The results show that the fitting effect is controlled by the interval of the Kernel function points. In fact, the length of the Kernel function point interval mainly reflects the different frequency domain of the information. The longer the length of the Kernel function point interval is the more information tends to appear at low frequencies, and vice versa. The power exponent affects the fitting effect of the same information in the frequency domain. With a larger exponent, the influence of the single data point on the fitting result is larger. Placed in the borehole for observation, the borehole strain instrument cuts off many natural and human disturbances.
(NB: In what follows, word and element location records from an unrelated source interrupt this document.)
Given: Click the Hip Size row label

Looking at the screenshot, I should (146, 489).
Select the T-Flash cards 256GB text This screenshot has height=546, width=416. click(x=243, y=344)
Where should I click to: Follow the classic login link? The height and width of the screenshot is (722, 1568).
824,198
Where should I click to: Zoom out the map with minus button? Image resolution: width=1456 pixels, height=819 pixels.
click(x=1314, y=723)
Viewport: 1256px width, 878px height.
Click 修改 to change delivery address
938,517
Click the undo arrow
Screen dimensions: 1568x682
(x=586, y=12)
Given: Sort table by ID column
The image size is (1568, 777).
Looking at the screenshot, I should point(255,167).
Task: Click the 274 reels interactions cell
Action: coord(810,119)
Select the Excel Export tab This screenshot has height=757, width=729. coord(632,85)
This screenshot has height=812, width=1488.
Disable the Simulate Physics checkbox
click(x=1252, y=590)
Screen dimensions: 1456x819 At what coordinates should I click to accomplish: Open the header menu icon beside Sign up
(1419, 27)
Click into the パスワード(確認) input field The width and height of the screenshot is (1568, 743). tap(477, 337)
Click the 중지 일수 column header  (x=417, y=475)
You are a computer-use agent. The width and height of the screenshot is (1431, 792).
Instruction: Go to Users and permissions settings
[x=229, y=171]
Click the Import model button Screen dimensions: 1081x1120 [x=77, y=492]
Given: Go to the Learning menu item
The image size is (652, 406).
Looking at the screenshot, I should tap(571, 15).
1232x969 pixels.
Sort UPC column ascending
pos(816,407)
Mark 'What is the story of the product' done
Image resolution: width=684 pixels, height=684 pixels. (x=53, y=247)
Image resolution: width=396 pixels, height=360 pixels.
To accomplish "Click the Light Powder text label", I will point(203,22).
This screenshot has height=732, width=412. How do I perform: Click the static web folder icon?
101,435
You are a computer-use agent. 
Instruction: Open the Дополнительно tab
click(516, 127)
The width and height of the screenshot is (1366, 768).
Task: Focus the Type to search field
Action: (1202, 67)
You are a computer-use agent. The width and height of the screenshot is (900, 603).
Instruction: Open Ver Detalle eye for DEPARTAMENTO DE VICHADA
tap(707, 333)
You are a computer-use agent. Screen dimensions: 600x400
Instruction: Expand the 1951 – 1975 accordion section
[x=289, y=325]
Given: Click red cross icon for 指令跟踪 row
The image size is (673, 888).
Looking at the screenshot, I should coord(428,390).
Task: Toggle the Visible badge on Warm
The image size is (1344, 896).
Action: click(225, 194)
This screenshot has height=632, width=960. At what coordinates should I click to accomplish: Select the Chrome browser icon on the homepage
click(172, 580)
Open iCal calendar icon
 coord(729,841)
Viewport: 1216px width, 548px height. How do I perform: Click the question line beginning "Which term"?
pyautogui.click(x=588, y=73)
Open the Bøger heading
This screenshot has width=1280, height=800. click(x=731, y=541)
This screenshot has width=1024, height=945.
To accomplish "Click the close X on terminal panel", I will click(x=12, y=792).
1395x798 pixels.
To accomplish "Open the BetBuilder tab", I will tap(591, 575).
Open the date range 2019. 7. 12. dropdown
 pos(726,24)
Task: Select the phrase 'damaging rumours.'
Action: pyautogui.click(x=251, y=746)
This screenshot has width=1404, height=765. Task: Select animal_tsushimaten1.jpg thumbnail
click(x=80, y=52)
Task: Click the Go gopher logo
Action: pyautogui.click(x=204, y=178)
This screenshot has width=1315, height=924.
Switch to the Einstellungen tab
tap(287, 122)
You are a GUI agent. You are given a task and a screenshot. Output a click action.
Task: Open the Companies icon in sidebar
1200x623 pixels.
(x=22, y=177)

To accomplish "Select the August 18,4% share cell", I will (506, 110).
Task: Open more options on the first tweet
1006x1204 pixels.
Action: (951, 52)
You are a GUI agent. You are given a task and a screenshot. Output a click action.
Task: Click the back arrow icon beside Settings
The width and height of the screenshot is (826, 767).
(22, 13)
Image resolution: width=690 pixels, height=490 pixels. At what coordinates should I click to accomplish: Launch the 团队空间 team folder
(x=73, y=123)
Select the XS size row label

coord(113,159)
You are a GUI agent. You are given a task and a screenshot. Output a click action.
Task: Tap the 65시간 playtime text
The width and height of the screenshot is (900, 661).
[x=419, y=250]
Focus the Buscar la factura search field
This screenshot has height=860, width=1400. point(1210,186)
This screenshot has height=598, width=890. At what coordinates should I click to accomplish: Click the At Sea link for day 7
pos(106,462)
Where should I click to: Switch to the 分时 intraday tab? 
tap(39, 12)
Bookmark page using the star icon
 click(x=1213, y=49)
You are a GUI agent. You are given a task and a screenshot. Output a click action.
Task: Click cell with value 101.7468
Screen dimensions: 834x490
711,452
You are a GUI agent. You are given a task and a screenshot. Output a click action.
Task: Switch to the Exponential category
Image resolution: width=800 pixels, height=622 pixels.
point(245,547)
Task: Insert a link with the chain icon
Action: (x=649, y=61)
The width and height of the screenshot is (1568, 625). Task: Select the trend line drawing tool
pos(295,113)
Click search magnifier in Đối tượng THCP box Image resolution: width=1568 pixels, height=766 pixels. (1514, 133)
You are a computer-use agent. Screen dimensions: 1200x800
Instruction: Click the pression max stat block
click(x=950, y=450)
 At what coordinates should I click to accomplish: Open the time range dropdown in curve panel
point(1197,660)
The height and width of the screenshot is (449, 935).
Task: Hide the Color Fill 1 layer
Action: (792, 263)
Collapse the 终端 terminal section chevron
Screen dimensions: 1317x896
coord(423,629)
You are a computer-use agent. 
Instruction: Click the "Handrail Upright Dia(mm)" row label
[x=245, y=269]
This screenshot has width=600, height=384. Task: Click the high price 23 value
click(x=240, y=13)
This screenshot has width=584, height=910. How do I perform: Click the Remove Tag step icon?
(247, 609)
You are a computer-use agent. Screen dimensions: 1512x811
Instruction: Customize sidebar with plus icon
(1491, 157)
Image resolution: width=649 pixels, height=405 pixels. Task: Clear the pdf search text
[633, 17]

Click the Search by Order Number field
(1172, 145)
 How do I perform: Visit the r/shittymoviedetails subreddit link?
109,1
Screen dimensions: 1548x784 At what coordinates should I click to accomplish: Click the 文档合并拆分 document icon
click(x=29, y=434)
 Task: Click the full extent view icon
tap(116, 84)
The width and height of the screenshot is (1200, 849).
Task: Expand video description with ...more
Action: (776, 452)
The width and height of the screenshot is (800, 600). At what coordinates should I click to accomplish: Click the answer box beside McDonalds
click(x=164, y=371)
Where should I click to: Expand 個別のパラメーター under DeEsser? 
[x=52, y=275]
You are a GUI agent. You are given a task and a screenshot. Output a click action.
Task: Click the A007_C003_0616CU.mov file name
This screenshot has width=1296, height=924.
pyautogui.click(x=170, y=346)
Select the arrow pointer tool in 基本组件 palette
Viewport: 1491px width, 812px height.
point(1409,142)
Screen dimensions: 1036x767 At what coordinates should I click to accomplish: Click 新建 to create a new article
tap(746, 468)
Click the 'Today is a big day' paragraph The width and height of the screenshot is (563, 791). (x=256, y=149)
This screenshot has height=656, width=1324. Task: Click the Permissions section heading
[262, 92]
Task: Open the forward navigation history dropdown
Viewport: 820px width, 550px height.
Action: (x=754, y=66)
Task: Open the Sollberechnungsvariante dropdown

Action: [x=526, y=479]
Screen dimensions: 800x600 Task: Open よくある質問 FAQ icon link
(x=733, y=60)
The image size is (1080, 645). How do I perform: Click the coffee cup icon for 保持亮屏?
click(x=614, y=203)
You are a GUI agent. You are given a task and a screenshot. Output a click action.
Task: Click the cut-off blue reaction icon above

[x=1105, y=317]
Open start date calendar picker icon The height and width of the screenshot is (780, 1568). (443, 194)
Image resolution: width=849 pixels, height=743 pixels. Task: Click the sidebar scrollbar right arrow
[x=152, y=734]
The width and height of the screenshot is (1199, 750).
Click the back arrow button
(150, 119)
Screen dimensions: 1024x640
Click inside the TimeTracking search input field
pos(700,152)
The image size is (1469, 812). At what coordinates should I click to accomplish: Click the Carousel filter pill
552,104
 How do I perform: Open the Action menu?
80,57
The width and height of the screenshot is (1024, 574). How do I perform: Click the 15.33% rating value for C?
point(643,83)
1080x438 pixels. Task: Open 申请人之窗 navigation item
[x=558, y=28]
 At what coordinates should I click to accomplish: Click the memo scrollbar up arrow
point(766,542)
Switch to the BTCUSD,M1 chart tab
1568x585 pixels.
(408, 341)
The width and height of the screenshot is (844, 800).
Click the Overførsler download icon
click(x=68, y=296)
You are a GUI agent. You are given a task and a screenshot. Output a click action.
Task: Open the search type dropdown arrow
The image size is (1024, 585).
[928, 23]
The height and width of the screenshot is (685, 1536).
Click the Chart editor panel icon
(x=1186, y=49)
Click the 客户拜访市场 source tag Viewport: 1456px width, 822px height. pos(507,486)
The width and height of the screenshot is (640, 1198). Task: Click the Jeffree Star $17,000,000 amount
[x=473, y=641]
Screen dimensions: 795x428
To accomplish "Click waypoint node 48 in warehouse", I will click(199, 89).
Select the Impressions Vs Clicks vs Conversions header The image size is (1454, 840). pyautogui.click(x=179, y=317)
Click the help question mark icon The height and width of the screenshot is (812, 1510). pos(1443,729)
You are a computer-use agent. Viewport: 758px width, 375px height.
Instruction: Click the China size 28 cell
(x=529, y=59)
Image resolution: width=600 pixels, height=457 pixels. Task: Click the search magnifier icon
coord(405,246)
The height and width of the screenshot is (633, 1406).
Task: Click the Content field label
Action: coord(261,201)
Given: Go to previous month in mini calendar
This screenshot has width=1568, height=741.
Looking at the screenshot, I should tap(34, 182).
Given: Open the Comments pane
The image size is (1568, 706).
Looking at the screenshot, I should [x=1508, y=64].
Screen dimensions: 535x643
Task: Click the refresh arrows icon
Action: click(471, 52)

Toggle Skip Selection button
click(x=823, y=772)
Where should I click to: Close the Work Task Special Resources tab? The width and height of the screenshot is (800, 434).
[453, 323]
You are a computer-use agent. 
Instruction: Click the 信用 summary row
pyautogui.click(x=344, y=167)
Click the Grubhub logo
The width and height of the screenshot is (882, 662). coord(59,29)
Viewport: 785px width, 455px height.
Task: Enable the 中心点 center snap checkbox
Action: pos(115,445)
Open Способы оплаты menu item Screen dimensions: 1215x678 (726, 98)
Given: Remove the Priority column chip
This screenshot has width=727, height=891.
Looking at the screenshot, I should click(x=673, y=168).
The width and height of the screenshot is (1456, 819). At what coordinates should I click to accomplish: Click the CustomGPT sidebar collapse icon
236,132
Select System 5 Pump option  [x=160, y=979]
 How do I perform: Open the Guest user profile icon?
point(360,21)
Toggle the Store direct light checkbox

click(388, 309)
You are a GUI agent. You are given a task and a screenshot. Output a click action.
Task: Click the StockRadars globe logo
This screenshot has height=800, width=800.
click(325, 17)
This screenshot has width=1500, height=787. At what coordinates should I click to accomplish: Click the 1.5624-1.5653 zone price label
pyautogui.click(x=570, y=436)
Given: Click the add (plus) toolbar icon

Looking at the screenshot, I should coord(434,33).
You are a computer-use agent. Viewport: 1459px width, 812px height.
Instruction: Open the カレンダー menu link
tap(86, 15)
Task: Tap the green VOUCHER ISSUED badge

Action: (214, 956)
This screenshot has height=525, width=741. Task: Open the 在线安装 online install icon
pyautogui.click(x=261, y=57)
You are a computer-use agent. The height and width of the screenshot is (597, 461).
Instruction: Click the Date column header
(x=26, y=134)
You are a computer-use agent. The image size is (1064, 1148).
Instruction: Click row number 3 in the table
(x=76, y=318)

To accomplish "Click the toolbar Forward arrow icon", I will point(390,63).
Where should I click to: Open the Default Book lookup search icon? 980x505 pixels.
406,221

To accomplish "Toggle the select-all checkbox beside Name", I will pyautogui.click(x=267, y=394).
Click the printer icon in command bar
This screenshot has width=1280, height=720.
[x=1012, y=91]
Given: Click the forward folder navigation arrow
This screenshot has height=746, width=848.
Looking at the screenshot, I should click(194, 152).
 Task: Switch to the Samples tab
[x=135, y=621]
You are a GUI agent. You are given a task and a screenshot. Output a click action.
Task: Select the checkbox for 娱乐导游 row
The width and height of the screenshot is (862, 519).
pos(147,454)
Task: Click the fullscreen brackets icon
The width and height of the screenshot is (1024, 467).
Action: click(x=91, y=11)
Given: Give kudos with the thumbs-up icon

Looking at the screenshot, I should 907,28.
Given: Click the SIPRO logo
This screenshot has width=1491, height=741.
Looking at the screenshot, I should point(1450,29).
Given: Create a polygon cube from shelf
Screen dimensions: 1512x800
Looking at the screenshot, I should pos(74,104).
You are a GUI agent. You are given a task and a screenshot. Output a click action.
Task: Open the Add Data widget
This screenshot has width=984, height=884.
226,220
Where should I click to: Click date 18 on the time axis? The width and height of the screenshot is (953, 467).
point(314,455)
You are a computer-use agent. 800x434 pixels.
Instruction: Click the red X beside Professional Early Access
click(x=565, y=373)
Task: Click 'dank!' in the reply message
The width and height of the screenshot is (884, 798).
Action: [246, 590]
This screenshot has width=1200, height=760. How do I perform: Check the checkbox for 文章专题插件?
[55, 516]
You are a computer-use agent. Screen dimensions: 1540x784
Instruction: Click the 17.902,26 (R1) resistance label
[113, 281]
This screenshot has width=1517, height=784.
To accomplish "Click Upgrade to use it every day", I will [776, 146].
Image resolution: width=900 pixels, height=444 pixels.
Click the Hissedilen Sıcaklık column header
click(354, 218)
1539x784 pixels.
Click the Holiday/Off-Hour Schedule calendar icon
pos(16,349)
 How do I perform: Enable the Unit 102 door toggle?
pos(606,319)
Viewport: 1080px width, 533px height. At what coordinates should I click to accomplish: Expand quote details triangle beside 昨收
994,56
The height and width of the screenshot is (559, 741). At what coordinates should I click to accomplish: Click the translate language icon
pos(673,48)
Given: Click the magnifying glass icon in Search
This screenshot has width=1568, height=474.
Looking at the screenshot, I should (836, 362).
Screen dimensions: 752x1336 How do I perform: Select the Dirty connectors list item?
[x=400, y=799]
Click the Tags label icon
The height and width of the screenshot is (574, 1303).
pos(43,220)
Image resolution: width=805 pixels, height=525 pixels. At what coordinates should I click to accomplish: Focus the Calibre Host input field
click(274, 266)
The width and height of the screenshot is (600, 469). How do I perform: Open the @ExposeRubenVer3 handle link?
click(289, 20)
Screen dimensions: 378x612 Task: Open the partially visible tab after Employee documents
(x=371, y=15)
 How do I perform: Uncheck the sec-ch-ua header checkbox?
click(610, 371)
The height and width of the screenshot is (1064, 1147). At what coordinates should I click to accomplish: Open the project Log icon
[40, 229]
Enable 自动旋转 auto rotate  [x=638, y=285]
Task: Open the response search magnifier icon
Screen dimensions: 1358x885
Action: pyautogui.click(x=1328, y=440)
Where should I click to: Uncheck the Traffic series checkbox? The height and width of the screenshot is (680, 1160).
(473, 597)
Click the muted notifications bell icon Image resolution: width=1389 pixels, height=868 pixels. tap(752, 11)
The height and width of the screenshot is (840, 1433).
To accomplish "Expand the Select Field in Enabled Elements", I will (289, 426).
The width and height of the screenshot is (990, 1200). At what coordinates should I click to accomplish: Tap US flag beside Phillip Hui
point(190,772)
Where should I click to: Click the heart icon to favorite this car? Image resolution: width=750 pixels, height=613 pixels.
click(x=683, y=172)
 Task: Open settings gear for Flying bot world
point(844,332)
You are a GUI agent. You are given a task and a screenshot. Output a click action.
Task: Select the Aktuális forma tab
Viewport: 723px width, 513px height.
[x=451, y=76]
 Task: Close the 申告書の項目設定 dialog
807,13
So, in addition to strain tide and the band of crustal strain information, the observed data is also mixed with a large amount of different frequency interference and noise information, so the power exponent should not be too large.

 Fig. 4 The relationship between point interval and fitting errors

Fig. 3 shows the relationship between the point interval and the error in fitting, which may indicate the proportion of error in the different spectral ranges. The overall trend of the EW direction and NS direction error increases with the increase of length of point interval, reflecting that the borehole strain observation data is widely distributed in frequency domain, which accords with the characteristics of borehole strain observation. When the interval of point is less than 90m (1.5h), the variation of mean error is small, and the mean error is obviously increased in 90m-240m, which indicates that the interference and noise information in the observed time series data are mainly concentrated in the period of 90m-240m (1.5-4h). It can be seen from the observation log of the station that there was no large earthquake or human disturbance in this period, interference and noise information for the period should be mainly from short-term changes in the surrounding environment. The error of EW direction is more stable and the rate of change is smaller in the interval of 240m or above, while the variation rate of error in NS is more than 60m-90m in the interval of more than 240m, which may reflect the trend of crustal movement in the NS direction.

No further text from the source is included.